The Washington Post has an interesting piece about homeless college students in DC:

Lots of college students have special tricks to help them get through these next few weeks of finals. Red Bull, coffee amped up with espresso shots, secret study spots . . .

Ronnell Wilson has learned that this is the time to be extra careful about his backpack. Right before midterms, he lost all of his class work when someone at the shelter swiped his backpack as he slept.

Miracle Lewis… knows that pulling an all-nighter in a room with two dozen women sleeping on their emergency beds is not something she can easily pull off, so she studies during the day.

Lewis and Wilson are both in their 20s, both college students and both homeless.
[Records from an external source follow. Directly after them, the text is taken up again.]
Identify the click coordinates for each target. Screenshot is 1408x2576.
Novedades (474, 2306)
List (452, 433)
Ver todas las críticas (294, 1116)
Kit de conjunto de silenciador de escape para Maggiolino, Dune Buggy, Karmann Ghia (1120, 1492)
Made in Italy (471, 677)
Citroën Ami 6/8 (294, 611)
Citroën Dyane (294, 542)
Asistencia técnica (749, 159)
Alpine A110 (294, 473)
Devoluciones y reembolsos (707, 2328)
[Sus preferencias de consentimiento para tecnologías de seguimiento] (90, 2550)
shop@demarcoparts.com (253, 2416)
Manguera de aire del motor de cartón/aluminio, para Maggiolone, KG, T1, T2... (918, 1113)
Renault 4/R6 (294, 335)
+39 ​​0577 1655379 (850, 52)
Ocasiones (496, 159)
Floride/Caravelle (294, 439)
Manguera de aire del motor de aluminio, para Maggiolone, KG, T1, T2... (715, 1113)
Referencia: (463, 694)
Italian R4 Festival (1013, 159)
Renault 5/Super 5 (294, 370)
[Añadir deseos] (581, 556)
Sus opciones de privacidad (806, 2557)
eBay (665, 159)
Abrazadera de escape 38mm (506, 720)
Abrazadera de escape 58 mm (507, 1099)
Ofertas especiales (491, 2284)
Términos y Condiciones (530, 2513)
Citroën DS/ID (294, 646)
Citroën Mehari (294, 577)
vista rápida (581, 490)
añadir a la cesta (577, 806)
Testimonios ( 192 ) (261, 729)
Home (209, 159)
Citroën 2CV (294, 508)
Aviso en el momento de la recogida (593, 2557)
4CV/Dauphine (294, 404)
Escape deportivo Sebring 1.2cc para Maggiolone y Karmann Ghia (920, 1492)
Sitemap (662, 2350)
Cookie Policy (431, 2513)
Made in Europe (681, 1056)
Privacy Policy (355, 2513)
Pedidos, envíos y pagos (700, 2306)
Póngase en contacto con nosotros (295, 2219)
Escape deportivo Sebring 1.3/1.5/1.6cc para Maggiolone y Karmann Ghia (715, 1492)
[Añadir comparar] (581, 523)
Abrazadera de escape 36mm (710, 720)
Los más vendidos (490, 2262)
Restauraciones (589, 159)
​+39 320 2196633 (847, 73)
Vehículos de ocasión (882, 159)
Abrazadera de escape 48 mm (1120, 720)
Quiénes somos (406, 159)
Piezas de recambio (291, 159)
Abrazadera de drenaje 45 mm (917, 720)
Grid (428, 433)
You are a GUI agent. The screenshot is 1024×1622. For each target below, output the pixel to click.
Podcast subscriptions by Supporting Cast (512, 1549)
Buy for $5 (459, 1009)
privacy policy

The Post piece, by Petula Dvorak, takes a look at how destitute students (she profiled students at Catholic University and the University of the District of Columbia) navigate attending college without a permanent address or a steady income.

The homeless college student story appears occasionally and tends to be anecdotal. This sort of thing is not terribly common. In part because a lifetime of poverty acts as a major damper toward college success, and in part because financial aid generally takes care of living expenses, stories about homelessness and higher education usually have to do with students helping the homeless or pretending to be homeless.

The story oddly treats the students and their struggles as “inspiring” rather than, say, frightening and reflective of something deeply wrong with the financial aid systems in American schools. Still it is a very interesting look at the basic expenses and choices low income students have to make. These matters—where to study, how to get home, where to eat—are things most students take for granted.